In summary, the method for automatically adjusting the opening degree of the fluid control valve provided in this embodiment can be applied to various fluid control valves with throttle hole structures. Various adjustment accuracies are simulated through the opening changes of the orifices of the fluid control valve with different step sizes. And influence law of the minimum opening degree adjustment accuracy on oil and gas production is obtained. This method can be applied to various fluid control valves and is simple and effective, the minimum opening degree of the orifice and minimum error in balanced production caused by fluid control valves for oil and gas production changes can be quickly obtained. The binary method is adopted to automatically adjust the opening degree of the fluid control valve to adapt to different production layers, thereby achieving the goal of balanced production.
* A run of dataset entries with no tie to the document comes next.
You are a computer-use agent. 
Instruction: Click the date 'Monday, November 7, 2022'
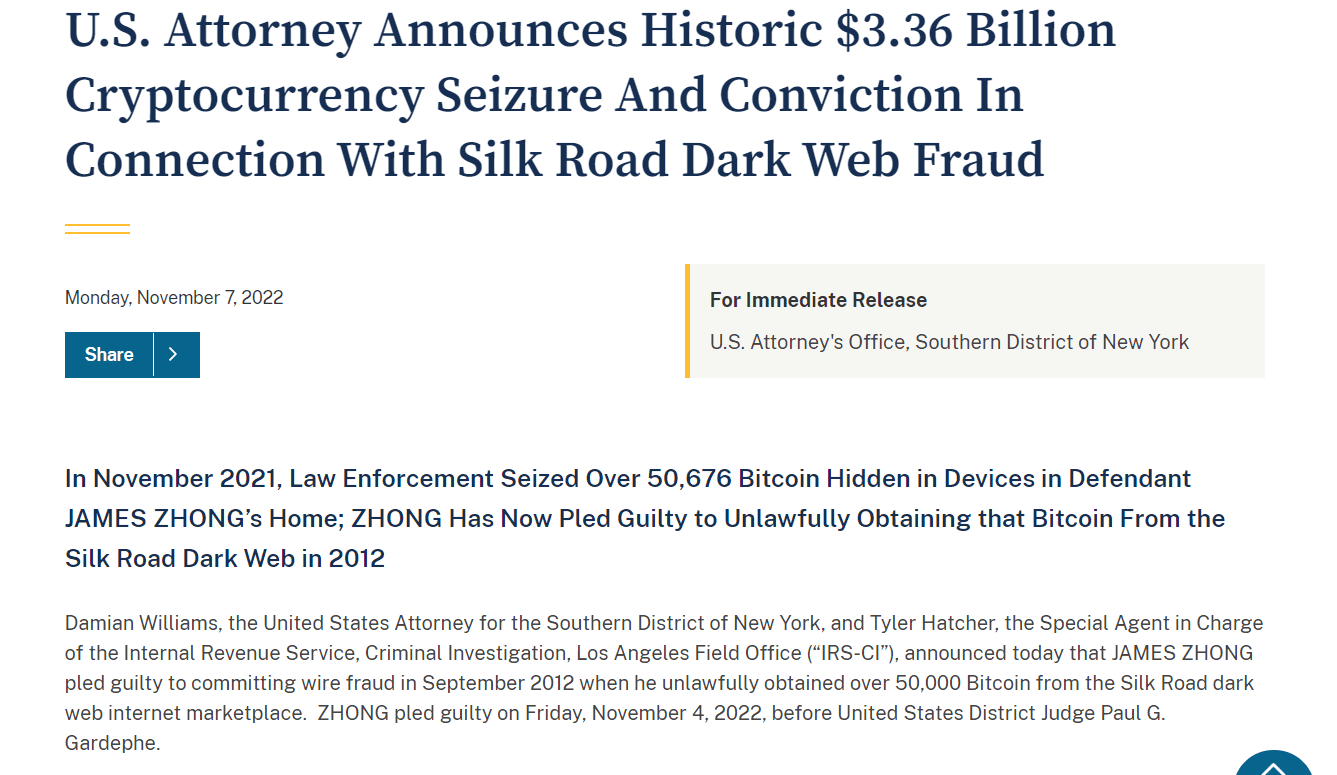(173, 297)
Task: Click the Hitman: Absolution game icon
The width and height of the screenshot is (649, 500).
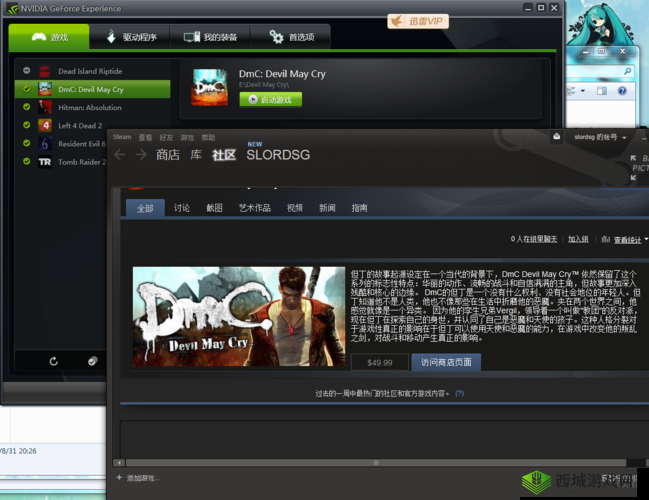Action: pos(45,107)
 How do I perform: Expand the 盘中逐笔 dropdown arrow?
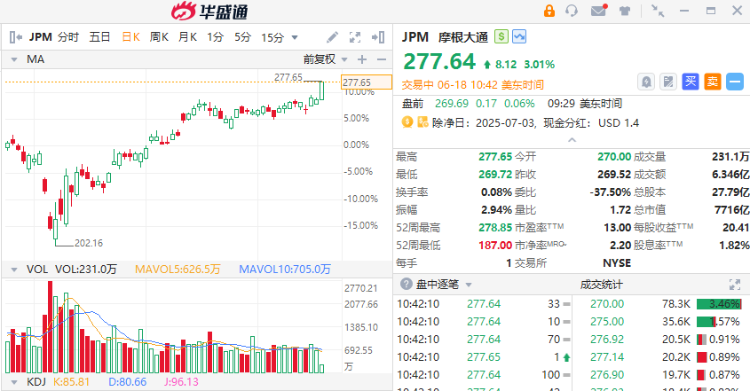[x=469, y=285]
This method can be applied to various types of oil and gas wells, the reliability and feasibility of setting the opening degree of orifice of the fluid control valve are increased.
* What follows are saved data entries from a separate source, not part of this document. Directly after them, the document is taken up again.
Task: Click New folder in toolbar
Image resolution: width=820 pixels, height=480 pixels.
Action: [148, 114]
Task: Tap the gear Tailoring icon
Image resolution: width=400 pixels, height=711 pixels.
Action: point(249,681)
As shown in FIG. 24, the apparatus for automatically adjusting the opening degree of the fluid control valve provided by the present disclosure is applied to the fluid control valves each with an orifice structure in an oil and gas production, and the apparatus includes the following units.

The simulation unit 110 is used to perform simulation based on the opening degree Changes of the orifices of the fluid control valves with different step sizes, obtain the influence law of the opening degree adjustment step of the single-layer fluid control valve on oil and gas production, and obtain the influence law of the minimum opening degree adjustment step size on oil and gas production.

The data acquisition unit 120 is used to obtain production test data of the oil and gas well equipped with fluid control valves through testing oil and gas via the layering system.

The production capacity evaluation unit 130 is used to evaluate the production capacity of different production layers of the oil and gas well based on the production test data, obtain the total production of the oil and gas well and the productions of different production layers, and number each production layer in sequence.

The production calculation unit 140 is used to calculate the percentage of production of each production layer to the total production, divide the production layers into high-production layers, middle-production layers, and low-production layers based on the percentage of production of each production layer to the total production, calculate the average productions of the high-production layer, middle-production layer, and low-production yield layer respectively.

The opening degree Calculation unit 150 is used to calculate the opening of the orifices of each fluid control valve by dichotomy when productions of the production layers are balanced based on the above calculation results.

The apparatus for automatically adjusting the opening degree of the fluid control valve provided in the embodiments of the present disclosure is used to achieve the method for automatically adjusting the opening degree of the fluid control valve mentioned above. Therefore, the specific implementation of the apparatus is the same as that of the above method and is not repeated herein.

The present disclosure further provides a system for automatically adjusting the opening degree of the fluid control valve, including:

• • one or more fluid control valves each with an orifice structure in oil and gas production; and
  • a fluid control valve control module for controlling the opening degree each of the fluid control valves.

The fluid control valve control module in the present disclosure includes one or more of the following components: a processor, a memory, and one or more application programs. The one or more application programs can be stored in the memory and configured to be executed by one or more processors, and the one or more application programs are configured to execute the method described in the aforementioned method embodiment.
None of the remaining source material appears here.